"He's got very piercing predator eyes," he continued, "I could just tell with that look -- this is a pretty special canine and I was very happy to get the chance to be assigned with him."
In "Hero Dogs," Bream told the stories of the men and women of the U.S. military and the dogs that are often leading the way.
"You've probably heard of Conan," narrated Bream, "a Belgian Malinois and Army special operations dog honored by President Trump for helping to track down ISIS leader Abu Bakar al-Baghdadi."
Like Conan, Bass was trained to master a wide variety of skills required by U.S. special operations teams during some of the military's most complicated and dynamic missions.
"You have one canine, one handler that can track, is explosive detection capable and patrol capable," said Schnell, explaining the Bass could sniff out weapons as well as find and take down bad guys if needed.

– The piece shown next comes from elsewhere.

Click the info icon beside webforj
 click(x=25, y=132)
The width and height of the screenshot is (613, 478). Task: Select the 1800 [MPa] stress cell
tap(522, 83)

During their time together, serving more than six years in Marine Corps special operations in Iraq, Afghanistan, and Somalia, Bass would do all of that and more.
Over time Bass would prove himself to Schnell time and time again in missions around the world, all of which are detailed in the Fox Nation show.
Eventually, units started seeking out Bass to accompany them.
"When I went to the company that was going to Afghanistan," said Schnell, "the team that had worked with me in the past -- they requested me not necessarily because of me, but because they wanted Bass."
Again Bass would prove to be a critical part of the U.S. effort -- and one mission, in particular, stands out in Schnell's memory.
"We were in southern Afghanistan and we're going in to capture or kill high-value individuals at this specific location. We land, everything's normal, everything's very quiet," he recalled.
"We start making our way down to the objective area, that's when the enemy hears us coming and they start opening fire."
The engagement lasted hours -- in the dead of night.
"Bass is following me around in the pitch black. The entire night, and he's got explosions going off, gunfire constantly, and he's got nothing but his trust for me to follow me around in my little hip leash until it's time for him to get used."
And used he was -- entering a building ahead of the team and neutralizing the enemy.
"Bass conducted more than 350 explosives detections and helped hunt down dozens of high-profile enemy insurgents," concluded Bream. "Amazingly, not a single member of the U.S. military lost his life while on patrol with this canine hero."
In November 2019, Bass was awarded the Medal of Bravery -- an award issued by the non-profit Angels Without Wings, recognizing the work of animals in combat.